Dr. Threlkeld said that I was on to something when I said to just let him and his body dictate the therapy. He's only going to keep him on the antibiotics for another couple of days and then re-evaluate. He's trying to keep this strain of pseudomonas from becoming resistant to the antibiotics since it only responds to about 4 of them.

Dr. Wozniak said that his chest xray looked a teeny bit better yesterday, nothing to get too excited about, but there was a slight improvement. He did say that he is getting maximum treatment and we will just continue. I think the only other thing that could be done would be to intubate him, but that doesn't address the problem of him needing to work to strengthen his lungs himself.

He's still on the blended oxygen, and how it's blended is a mystery to me. I do know they are starting to cut it back some. The respiratory tech said that he was on 55% pure oxygen at 50 liters. That's a huge amount of liters. But, from what I can find out from googling, and all it wants me to really do is buy the special tubing it needs, is that it works kind of like a CPAP or BIPAP by forcing a lot of air pressure to the bottom of the lungs...I think. Anyway, they are going to slowly wean him by .5 increments on the oxygen until he's at about 40% which is about what we normally breathe, and then start cutting the flow back until he can be put back on the other system.

About an hour before lunch, Bill ate a package of 6 or 8 peanut butter crackers and then ate 1/2 his pork chop, most of his rice pilaf, maybe a bite or 2 of cabbage and his ice cream, along with his shake and tea. His sugar was nearly 400! But, he was eating and they knew what contributed to the increase and just gave him some extra insulin.

I had told him when I went to get lunch not to touch the volume on the TV and the nurses said the first thing he did when I walked out of the room was start turning it up! It was on 47 when I left and 99 when I got back! And when I was leaving for the day and talking to the nurses, he was already turning it up again. The night secretary was laughing, because his room is right across from where she sits, and she said he'll push his call button, but then speaks so softly she has to get up and go see what he wants because the TV is so loud. Hopefully they can figure something out about his hearing. We know he needs hearing aids and he can get them free from the VA, but it's just getting him to a VA office. I wonder if we can get the VA to come to him. Something else to work on.

The only time he got a little belligerent all day was when it was time for therapy.
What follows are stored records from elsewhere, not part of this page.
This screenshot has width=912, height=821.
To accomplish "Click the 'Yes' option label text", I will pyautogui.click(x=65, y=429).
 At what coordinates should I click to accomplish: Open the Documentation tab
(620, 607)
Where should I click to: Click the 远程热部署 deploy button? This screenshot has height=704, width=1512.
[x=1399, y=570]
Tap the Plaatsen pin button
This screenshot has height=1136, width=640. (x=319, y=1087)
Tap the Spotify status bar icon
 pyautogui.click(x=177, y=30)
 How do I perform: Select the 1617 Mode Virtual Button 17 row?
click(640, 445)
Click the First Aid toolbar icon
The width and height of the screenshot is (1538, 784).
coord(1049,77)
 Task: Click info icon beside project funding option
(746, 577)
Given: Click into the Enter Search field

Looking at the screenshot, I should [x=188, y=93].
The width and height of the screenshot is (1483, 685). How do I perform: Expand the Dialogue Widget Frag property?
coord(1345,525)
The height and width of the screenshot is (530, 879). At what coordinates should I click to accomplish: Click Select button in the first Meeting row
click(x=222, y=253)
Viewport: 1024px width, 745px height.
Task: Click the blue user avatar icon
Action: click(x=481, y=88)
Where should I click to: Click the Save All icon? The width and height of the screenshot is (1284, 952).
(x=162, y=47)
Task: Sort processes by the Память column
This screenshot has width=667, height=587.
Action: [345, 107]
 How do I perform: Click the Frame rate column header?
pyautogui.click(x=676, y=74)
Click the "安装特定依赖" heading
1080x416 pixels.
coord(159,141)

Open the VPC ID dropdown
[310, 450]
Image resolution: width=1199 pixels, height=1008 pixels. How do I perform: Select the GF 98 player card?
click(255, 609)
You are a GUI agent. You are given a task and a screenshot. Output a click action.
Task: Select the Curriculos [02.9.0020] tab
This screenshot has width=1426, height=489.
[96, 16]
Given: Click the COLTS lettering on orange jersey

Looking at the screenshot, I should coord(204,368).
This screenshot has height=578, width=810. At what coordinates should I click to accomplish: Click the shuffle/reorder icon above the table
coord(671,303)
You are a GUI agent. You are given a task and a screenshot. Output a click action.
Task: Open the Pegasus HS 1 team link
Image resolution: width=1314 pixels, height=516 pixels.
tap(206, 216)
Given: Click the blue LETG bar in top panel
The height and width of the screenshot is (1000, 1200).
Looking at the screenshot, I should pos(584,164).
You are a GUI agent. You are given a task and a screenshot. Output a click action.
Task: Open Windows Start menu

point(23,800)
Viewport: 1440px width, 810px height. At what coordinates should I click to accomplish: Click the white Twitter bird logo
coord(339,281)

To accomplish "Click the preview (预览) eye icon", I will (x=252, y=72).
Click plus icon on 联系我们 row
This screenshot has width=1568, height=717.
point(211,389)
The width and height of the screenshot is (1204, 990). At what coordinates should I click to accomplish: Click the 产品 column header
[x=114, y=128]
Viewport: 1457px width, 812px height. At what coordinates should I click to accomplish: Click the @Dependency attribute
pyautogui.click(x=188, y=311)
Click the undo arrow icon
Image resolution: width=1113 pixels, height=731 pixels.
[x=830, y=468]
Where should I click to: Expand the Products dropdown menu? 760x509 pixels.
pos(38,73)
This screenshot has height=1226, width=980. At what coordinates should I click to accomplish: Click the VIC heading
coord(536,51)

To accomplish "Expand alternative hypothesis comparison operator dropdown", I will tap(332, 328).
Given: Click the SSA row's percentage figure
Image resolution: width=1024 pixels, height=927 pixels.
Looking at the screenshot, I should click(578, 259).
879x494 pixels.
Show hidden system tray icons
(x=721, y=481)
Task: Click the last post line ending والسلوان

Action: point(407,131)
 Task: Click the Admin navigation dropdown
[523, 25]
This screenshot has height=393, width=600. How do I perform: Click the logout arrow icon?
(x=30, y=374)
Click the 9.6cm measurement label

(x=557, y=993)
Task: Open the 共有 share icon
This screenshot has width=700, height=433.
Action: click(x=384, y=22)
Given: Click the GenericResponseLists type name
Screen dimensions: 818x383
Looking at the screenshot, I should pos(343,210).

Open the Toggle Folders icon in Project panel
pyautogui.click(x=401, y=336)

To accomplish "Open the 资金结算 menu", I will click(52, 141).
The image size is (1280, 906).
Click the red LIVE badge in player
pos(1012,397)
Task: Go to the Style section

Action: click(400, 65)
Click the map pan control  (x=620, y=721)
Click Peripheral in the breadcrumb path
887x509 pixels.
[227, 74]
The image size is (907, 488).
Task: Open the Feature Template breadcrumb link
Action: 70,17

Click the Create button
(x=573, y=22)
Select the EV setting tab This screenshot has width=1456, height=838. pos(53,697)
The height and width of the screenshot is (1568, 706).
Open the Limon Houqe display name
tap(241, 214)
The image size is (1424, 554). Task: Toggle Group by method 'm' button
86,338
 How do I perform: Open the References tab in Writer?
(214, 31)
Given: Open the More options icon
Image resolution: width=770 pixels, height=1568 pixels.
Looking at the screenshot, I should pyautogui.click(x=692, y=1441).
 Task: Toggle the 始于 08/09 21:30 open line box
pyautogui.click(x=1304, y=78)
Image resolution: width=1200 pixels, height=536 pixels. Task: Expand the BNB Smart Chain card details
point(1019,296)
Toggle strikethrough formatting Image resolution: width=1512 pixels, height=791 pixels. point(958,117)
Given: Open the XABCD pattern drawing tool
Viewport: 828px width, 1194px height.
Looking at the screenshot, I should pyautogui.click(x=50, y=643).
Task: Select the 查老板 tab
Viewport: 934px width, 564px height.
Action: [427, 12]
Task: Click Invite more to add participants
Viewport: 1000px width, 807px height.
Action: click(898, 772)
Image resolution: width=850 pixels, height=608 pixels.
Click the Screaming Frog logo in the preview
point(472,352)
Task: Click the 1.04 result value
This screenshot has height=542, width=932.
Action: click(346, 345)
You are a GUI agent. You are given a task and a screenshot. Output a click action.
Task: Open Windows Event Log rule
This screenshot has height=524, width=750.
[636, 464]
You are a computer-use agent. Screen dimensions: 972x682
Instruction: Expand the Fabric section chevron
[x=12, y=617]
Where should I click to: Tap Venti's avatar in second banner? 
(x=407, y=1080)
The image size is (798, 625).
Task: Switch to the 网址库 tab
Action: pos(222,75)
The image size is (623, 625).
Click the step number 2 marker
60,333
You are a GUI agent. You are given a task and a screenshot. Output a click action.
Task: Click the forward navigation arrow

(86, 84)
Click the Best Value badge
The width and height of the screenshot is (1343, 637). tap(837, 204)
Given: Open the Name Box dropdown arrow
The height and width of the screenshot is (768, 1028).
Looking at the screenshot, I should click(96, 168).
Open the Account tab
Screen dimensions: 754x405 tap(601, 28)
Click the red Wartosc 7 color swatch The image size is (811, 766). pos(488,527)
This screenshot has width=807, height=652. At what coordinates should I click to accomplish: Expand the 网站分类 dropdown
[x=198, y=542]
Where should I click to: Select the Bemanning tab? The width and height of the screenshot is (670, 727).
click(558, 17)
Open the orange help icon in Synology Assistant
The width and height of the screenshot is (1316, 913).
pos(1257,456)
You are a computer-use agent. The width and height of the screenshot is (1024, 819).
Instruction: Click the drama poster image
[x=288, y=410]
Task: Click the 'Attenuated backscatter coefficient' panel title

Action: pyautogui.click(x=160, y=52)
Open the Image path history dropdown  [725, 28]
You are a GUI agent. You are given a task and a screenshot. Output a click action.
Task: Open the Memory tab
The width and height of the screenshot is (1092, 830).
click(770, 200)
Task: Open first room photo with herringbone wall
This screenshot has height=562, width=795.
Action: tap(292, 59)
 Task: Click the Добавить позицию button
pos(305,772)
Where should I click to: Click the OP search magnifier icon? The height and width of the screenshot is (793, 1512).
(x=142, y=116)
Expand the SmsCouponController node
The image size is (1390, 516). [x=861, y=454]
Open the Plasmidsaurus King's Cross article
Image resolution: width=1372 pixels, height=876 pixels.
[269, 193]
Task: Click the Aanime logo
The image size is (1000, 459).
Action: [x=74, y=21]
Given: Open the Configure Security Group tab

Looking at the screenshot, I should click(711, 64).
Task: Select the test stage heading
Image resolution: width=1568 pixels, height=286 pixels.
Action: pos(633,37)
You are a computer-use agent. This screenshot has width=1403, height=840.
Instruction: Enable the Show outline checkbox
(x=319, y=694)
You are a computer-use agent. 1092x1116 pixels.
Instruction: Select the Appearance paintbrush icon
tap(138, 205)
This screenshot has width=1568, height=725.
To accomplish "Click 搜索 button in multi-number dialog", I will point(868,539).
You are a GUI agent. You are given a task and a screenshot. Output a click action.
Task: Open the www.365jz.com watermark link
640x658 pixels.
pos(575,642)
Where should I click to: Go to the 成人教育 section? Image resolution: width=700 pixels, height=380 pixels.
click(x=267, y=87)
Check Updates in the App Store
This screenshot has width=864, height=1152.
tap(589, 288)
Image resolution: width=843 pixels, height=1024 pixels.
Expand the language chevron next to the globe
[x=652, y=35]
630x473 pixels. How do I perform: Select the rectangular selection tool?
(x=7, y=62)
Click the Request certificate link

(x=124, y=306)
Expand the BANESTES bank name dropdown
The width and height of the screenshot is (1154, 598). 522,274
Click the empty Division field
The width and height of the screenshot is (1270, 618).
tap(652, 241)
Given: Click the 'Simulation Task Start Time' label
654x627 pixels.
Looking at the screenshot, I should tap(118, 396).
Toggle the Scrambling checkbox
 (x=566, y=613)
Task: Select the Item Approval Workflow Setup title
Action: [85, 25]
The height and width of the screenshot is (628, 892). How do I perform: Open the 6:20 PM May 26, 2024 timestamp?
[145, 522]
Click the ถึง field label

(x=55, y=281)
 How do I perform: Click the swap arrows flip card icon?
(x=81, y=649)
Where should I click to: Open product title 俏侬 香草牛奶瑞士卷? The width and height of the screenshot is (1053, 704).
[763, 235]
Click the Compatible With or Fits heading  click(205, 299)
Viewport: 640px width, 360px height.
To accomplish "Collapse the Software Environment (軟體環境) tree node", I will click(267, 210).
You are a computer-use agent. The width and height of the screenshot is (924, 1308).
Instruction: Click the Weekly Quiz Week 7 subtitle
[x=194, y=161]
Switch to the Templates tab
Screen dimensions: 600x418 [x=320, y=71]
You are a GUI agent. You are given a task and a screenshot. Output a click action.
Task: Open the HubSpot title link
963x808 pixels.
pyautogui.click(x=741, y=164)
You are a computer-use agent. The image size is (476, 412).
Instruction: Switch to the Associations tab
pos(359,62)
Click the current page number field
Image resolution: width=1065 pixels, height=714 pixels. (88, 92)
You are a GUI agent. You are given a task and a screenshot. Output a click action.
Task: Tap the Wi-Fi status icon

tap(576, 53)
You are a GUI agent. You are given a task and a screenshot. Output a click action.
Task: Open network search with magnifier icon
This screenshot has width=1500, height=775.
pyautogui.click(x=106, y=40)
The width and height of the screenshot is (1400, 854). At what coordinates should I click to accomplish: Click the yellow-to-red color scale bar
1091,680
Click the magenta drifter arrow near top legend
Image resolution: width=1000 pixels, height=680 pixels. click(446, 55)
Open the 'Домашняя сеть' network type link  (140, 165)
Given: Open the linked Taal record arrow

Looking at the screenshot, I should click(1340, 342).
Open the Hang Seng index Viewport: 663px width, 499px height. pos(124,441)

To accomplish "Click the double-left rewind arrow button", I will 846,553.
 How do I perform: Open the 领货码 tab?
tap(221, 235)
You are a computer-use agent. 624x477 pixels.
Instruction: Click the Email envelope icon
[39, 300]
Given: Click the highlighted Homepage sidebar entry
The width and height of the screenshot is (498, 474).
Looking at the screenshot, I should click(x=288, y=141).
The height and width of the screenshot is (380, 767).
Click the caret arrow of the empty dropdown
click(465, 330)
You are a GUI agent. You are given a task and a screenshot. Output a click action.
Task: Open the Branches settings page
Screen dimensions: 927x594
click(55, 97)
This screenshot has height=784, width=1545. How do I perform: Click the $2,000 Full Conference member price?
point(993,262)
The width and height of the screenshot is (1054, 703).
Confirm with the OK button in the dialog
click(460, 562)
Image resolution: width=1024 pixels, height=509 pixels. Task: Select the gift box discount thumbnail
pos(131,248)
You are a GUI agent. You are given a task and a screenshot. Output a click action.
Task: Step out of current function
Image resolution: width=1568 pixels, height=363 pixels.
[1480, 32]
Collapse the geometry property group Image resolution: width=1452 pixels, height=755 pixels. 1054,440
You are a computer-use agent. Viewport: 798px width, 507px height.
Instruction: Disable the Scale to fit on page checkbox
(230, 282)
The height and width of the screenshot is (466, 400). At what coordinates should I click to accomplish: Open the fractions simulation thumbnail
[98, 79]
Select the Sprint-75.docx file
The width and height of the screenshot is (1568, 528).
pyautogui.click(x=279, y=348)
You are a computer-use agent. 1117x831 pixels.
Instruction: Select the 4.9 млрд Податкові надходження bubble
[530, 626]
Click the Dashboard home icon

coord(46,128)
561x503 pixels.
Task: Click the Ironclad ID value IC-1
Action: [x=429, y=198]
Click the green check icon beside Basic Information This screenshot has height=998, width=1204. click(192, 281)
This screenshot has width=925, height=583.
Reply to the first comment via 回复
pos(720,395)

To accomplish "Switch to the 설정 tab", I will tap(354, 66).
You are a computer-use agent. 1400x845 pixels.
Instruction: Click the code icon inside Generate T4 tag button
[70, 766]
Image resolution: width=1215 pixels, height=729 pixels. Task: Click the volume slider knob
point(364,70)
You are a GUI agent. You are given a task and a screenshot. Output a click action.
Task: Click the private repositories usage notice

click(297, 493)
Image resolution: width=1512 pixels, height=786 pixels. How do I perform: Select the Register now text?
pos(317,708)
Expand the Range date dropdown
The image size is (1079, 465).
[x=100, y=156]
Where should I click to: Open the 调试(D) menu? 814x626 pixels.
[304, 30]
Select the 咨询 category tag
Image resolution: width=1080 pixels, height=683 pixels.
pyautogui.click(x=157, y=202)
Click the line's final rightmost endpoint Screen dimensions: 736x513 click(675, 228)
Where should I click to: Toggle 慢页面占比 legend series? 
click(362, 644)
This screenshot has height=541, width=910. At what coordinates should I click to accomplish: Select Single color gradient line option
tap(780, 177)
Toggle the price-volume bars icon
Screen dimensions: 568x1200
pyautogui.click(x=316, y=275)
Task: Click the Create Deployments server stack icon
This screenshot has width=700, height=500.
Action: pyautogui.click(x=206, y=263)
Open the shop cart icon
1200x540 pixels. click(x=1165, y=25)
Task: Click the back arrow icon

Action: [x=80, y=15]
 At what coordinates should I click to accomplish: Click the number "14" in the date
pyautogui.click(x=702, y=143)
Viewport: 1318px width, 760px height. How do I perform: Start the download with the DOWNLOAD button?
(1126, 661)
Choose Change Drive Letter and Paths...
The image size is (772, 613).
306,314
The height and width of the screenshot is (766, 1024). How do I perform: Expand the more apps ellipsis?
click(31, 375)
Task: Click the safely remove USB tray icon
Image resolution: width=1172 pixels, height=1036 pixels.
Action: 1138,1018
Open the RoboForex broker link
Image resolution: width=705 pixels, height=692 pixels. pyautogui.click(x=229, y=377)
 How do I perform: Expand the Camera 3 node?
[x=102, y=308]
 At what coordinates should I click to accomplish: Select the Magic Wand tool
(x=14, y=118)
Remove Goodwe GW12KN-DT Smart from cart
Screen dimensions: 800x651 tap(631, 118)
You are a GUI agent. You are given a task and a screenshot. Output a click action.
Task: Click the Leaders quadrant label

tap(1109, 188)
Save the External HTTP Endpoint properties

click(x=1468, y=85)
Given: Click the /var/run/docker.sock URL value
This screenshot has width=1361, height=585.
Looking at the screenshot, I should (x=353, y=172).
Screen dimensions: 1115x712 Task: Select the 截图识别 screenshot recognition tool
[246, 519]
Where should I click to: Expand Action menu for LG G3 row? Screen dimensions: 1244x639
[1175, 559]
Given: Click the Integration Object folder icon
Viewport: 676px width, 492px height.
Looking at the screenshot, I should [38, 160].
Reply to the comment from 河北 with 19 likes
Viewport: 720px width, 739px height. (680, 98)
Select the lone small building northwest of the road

He was adamant that he was not doing it and told Travis to get out. I told him if he was going to be ugly I was leaving and pulled my gown open. He decided then that he would do therapy. He's limited even more now with this other oxygen set-up. They did some leg exercises in the bed and then he sat on the bed twice. But, as soon as he sat up, his sats dropped in the 70s. He was not happy at all sitting. He did much better the 2nd time and when he got back into bed, it was put into chair mode. He's gotten very comfortable with reclining at about a 45 degree angle, which doesn't let his lungs inflate.

He called me about 7 last night and said he had eaten his dinner. I know he was having baked fish and he likes that, so he probably ate most of it anyway. I put a little pad of what they use to prevent bedsores on his phone to show him where to hold it. He kept holding it where the volume button is and turning the speaker down and then saying that the battery was shot and he needed a new one. Now, if you recall, this is a new phone, and I make sure it is charged before I leave every night! So, I told him to hold where the padding was and it worked last night apparently. He didn't complain about it once!

So, a much better day yesterday. I'm going a little later this morning. It's very foggy again so I'm waiting until daylight to leave. That's one of the reasons he called last night. He had watched the news and they were talking about the fog and he wanted me to be careful, so he's OK with me not getting there for breakfast with him. I'm just enjoying the little extra time at home in my pjs! Hopefully today will be as good, if not better. I'll let you know!